Activity: How many lines of the data contain the word "agent"? Give only that number.

Data for analysis:
+===+

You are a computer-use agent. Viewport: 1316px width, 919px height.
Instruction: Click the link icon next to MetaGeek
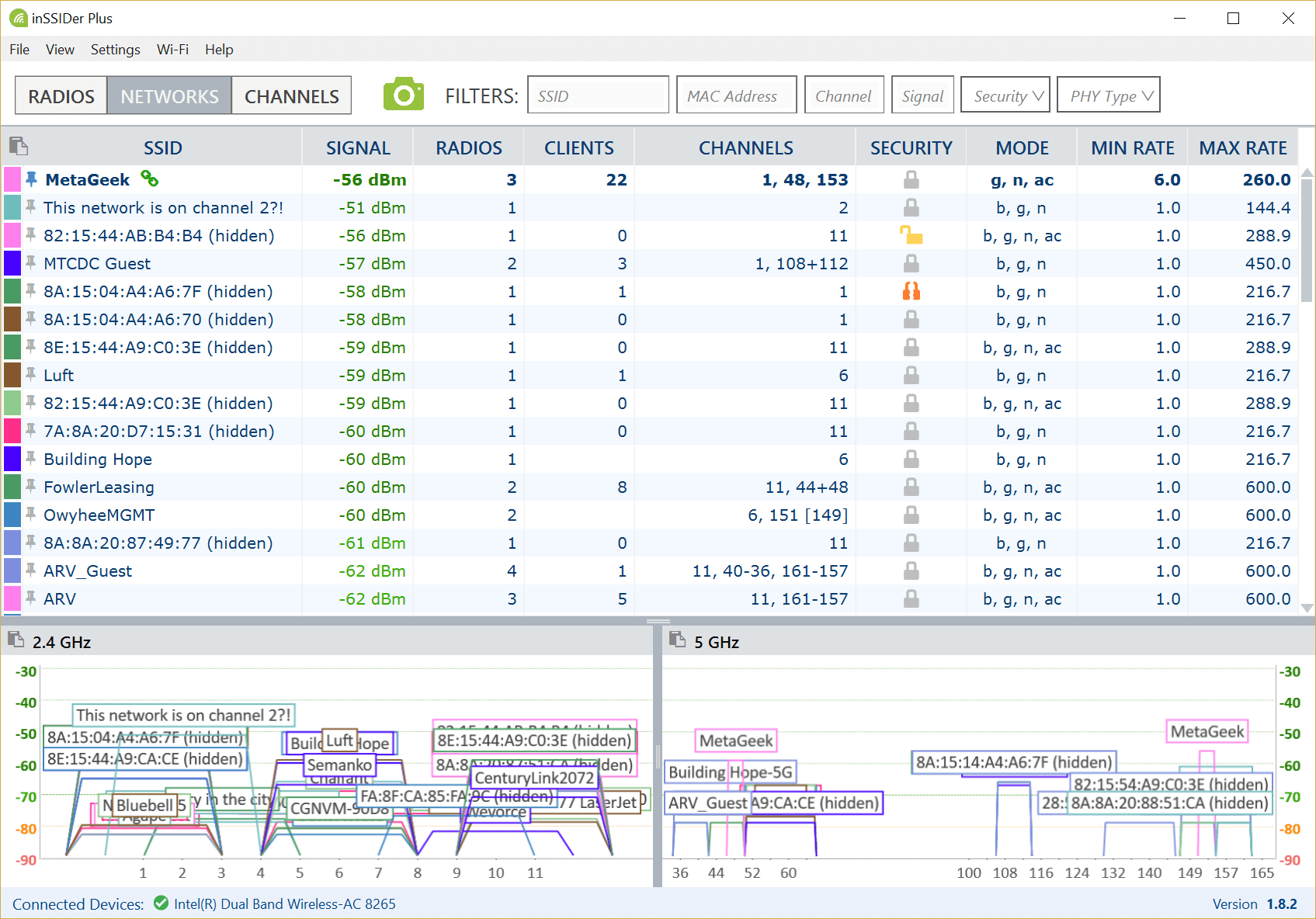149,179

+===+

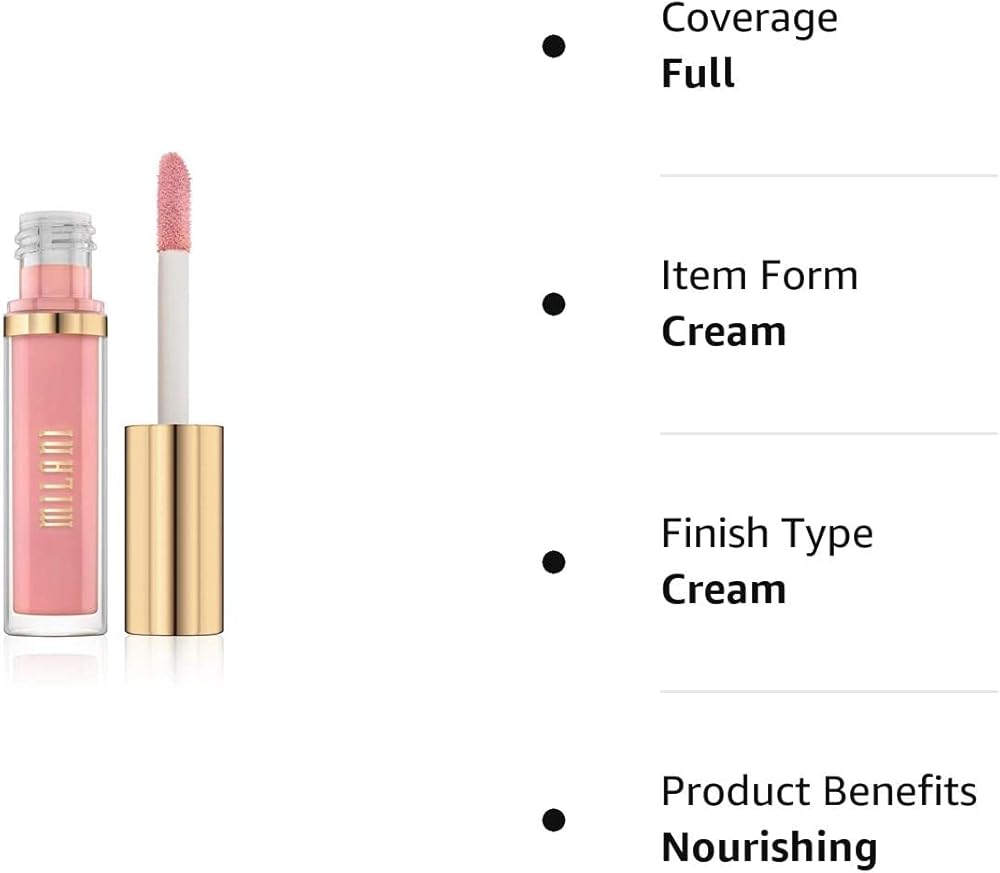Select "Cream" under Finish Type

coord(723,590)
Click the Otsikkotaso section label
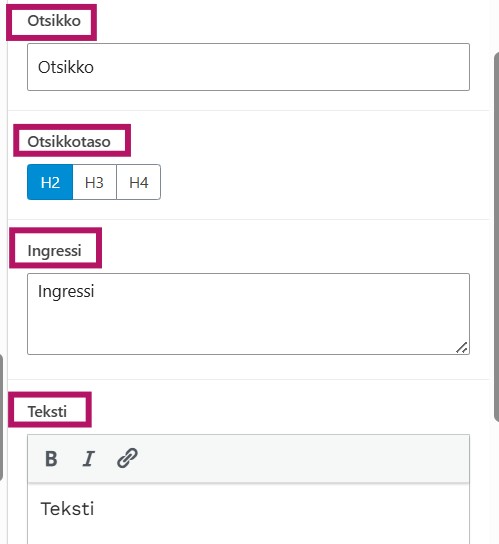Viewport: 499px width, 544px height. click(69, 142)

+===+

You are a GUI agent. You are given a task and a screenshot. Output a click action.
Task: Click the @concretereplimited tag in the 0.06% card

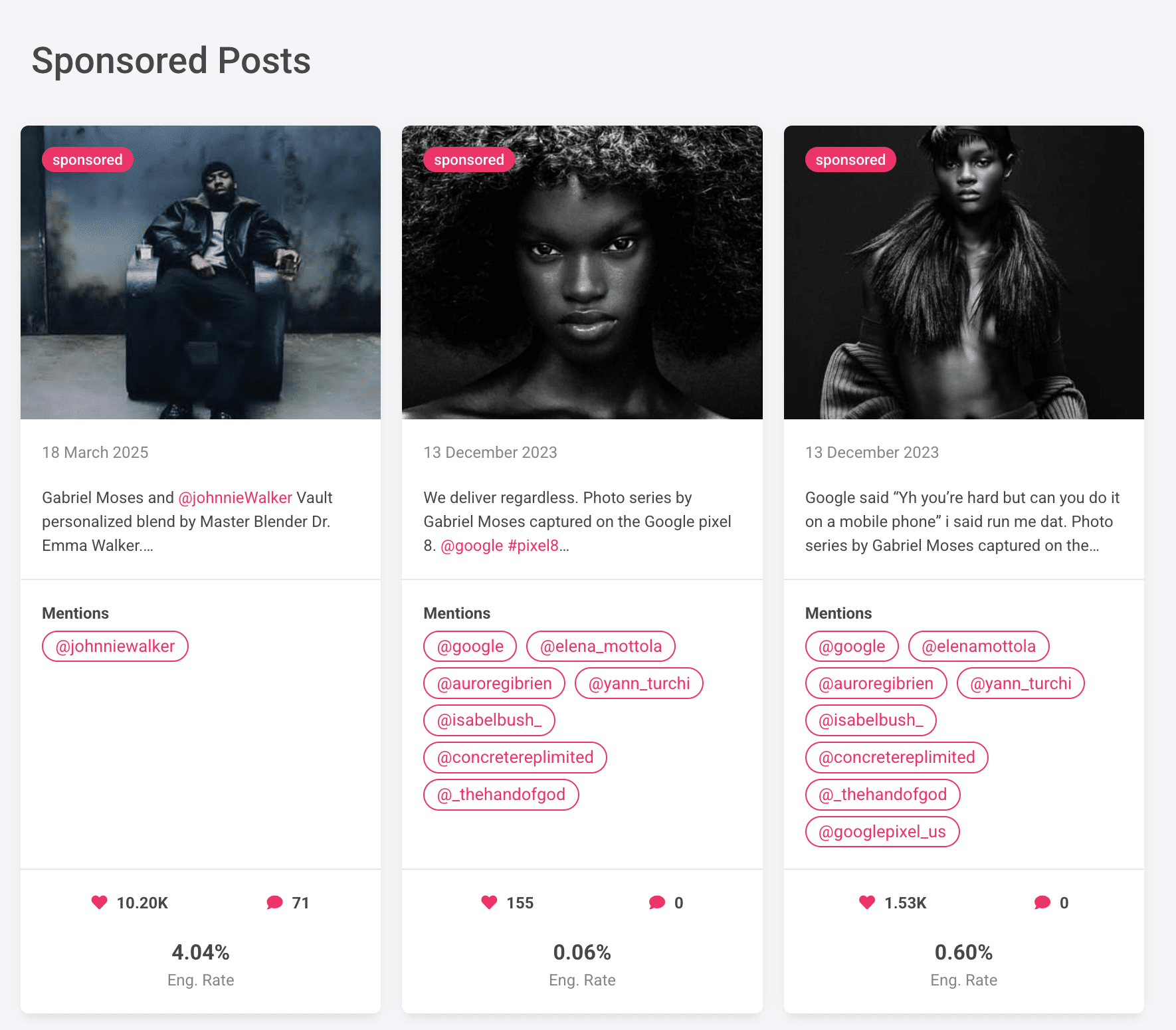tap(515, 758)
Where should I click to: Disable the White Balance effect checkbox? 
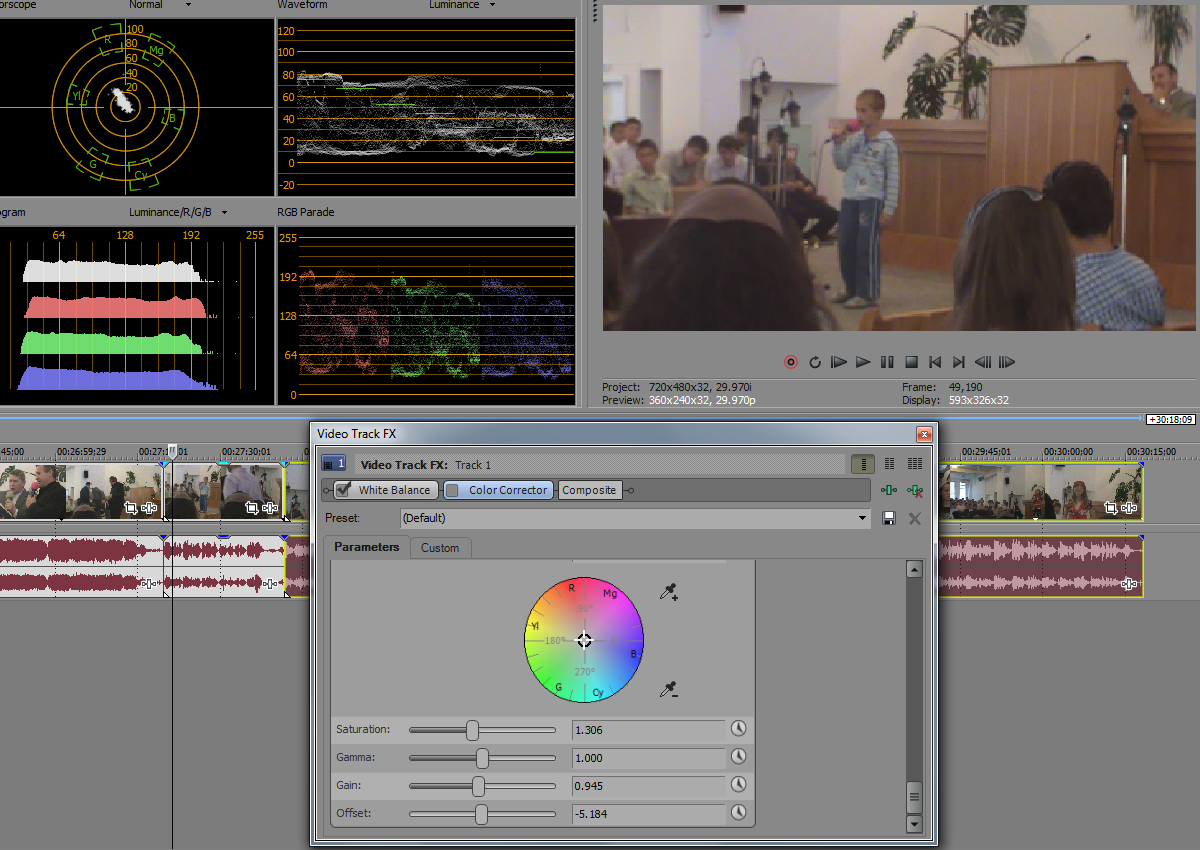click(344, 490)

+===+

Solution: 2